• **TEXT PROVIDED**
----
I began to read about the experience of our people on slave ships. And that shit was horrible, y'all. One of the stories that I read was of an abolitionist reverend who fancied himself an abolitionist pirate. And what he would do is, after the transatlantic slave trade was abolished, he would go with a bunch of abolitionists to the high seas and look for slave ships. They would board them and they would liberate the slaves. He was a pretty gangster dude. And in one of the stories he talked about boarding this one specific slave ship. And on the slave ship he began to describe in vivid detail the conditions of the ship. He said the stench was one that would cause a man, or a woman, to collapse.

He spoke about a ship that had been at sea for seventeen days, storing over 500 Africans when it left the west coast of Africa, minus the fifty-six that it had thrown overboard. He talked about opening the hull--the grate that covered our people. And he talked about how small the area was; how they were stacked side-to-side-to-side laying down. Some of them chained two and three together. Stacked like muffins in an oven. He said the height from one floor to the next wasn't wide enough for them to ever turn. So for sometimes months our people would lay, just like this, in their own stool, in the stool of their neighbors, in their own vomit. He said there was a part of the ship where our people were stuffed in between each other's legs--hands in between legs--and some of them had to sit because they hadn't found the space to lay down for seventeen days. And he said on board the ship, it was eighty-nine degrees but the temperature couldn't read how hot it was, that smell that emanated from the bow of that ship.

There was a portion there, as he rounded out his depiction of the ship, where he was telling his abolitionist friends what he had seen on this ship, and they said, “Brother, that's nothing. Because we boarded a ship just a little while ago where the slaves were tied two and three together. Sometimes we would pull one and the other two men would be dead, chained to him.” They said that there was a suffocating, stifling stench, and that they could not breathe. Many of them were in various stages of suffocation and death. Some of them were foaming at the mouth. And he went on to say that, in their last gasp, in their last ability to grasp onto life-giving air, that some of the men would strangle the man next to them. And that some of the women would dig at the eyes of the women next to them, so that they could just breathe. He said some of the children had died. And that when they came up aboard the ship, they would kill each other for a drop of water. And all they could remember was the stench. All they could remember was the stench.

I want to be very, very honest with y'all right now. I'm not a movement leader. Sometimes I feel dead inside because in this movement, this movement moment, sometimes I feel suffocated by a stench of death. Sometimes I feel numb. Things that would cause my thumb to stop and pause now I can pass up without the slightest glance. Everyday I'm inundated with news of somebody dying with the grotesque details of the last seconds of some of our sisters' and brothers' lives. And, I have to be honest, I'm tired of it. I can only speak for myself but sometimes I feel a dark cloud over the movement. I feel that we've decided to show folks that black lives matter by proving that only black deaths matter.

I want to be honest with you for a second and tell y'all that I'm not a movement leader. I'm a flawed person trying every day to do at least what I think is right but sometimes I feel a numbness. Sometimes I feel an aloofness about what's going on in the world. Sometimes I can feel a cynicism creeping up inside of me because I can feel the stench of yet another passing. Some days I feel a deep melancholy come over me and I don't want to go to the rally. I don't want to go to the vigil. I don't want to share the video. I don't want to know the story. I don't want to say the name because it gets tiring. It gets heavy. It's hard. Dang [it] feels good to say that.
----
• **GIVEN DATA**
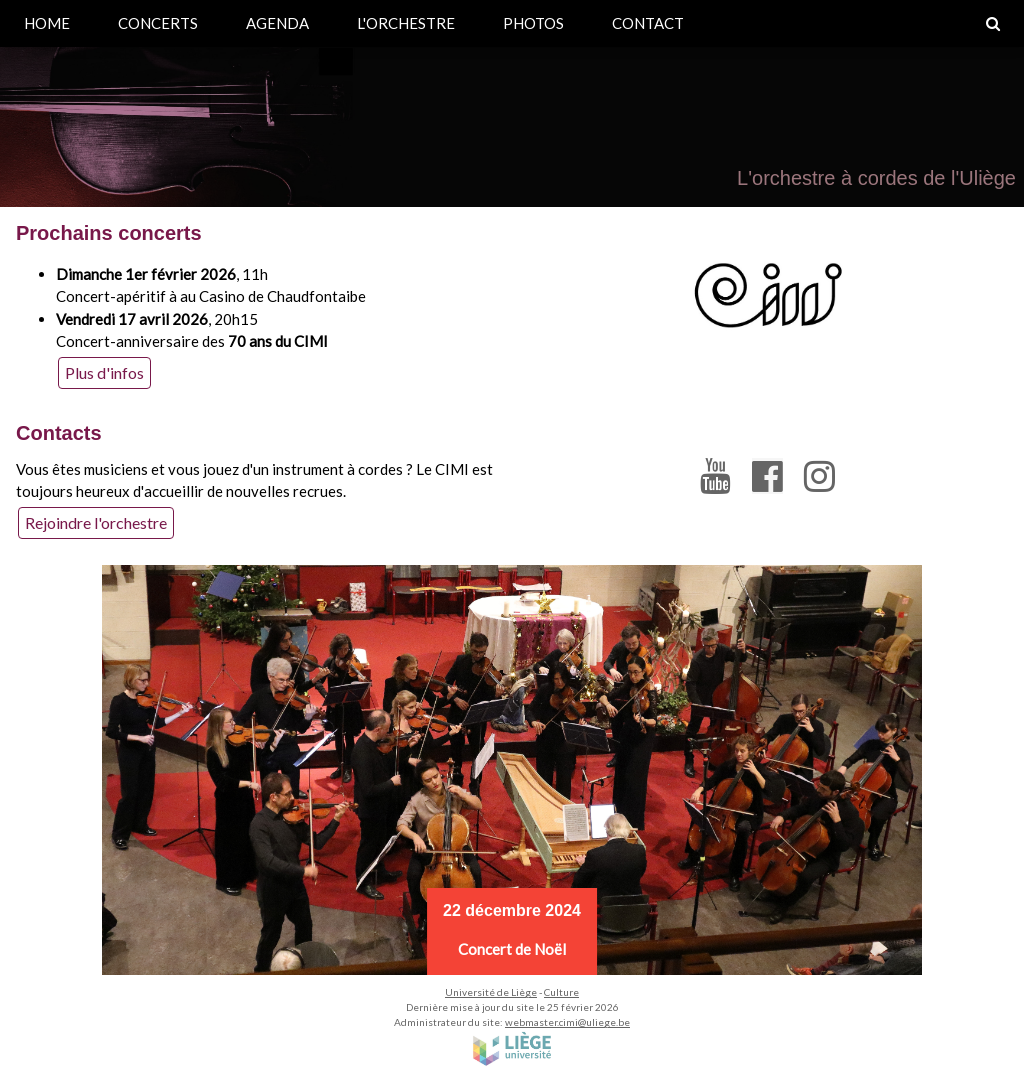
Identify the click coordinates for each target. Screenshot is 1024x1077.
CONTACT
----
• **YOUR OBJECTIVE**
Write the next part of the speech above about slave ships and weariness in the movement, starting right after its last sentence.

• **EXERCISE RESPONSE**
We're in a moment of great, critical importance to the future of all of us. We're in a moment where we've got to remember that our lives truly do matter and we've got to prove that far before we deliver the eulogy. That our communities do matter far before blood runs in their streets. That our families matter far before their fathers, and their mothers, and their sisters, and their brothers, and their siblings are ripped from them. We've got to stop making celebrities out of people just doing their human duty. We've got to stop making celebrities out of families that have lost theirs. And we've got to remember that no matter what you say, many of us are still on that slave ship and we'll strangle somebody just to get a little breathe of air. We will dig into the brains of our sister just to get one little piece of air while they live in abundance. We've got to remember who the enemy is. We've got to remember who's the one holding the whip. And we've also got to remember a crucial thing--and I'll end it here.

You know, the more hotep of our community, they will tell you that we all came from kings and queens, and we all came from the people that built the pyramids. I've come to tell you that that is a lie. That by virtue of you being here, you probably were not a king or a queen. That you probably were just a farmer, and in the middle of the night, slavers came to take your forefather and your foremother, scared, not knowing what happened, they were placed in the bowel of a ship, arm to leg, arm to leg, arm to leg, arm to leg. I'm here to tell you that you weren't a king or a queen, but you were then a slave and you were then taken to the point of no return. And your foremother and your forefather scratched at the walls. They screamed out to Oshun in their language. They begged for forgiveness. They begged for help. They wondered what they had done to wind up in Mississippi. And they cried as their father was ripped from their family, and you weren't a king or a queen, but your forefather and your foremother, they worked every day and night beneath the beating sun of Alabama. And, they cried when they saw black bodies swinging from those southern trees. They knew very well the stench of burning flesh. I came to tell you that you were not a king or a queen, but your forefathers and foremothers plowed and plowed a plot of land. After [being] freed by this great government of ours, they plowed and plowed a plot of land that they planned to be yours. And raiding cowards in white robes came and sought to take that land away. And your forefathers and your foremothers decided to run north. No, you weren't a king or queen, but they decided to settle in Cleveland and Chicago and in New York and in St. Louis. And late at night, they would think about you. They said, “I don't have much to give but my life, and I will give it for you.” And every single day they withstood the insults. They withstood the “boy,” the “girl.” They withstood the sitting in the back. They withstood the fear and the fury of police because they knew that they didn't come from kings or from queens but they came from survivors.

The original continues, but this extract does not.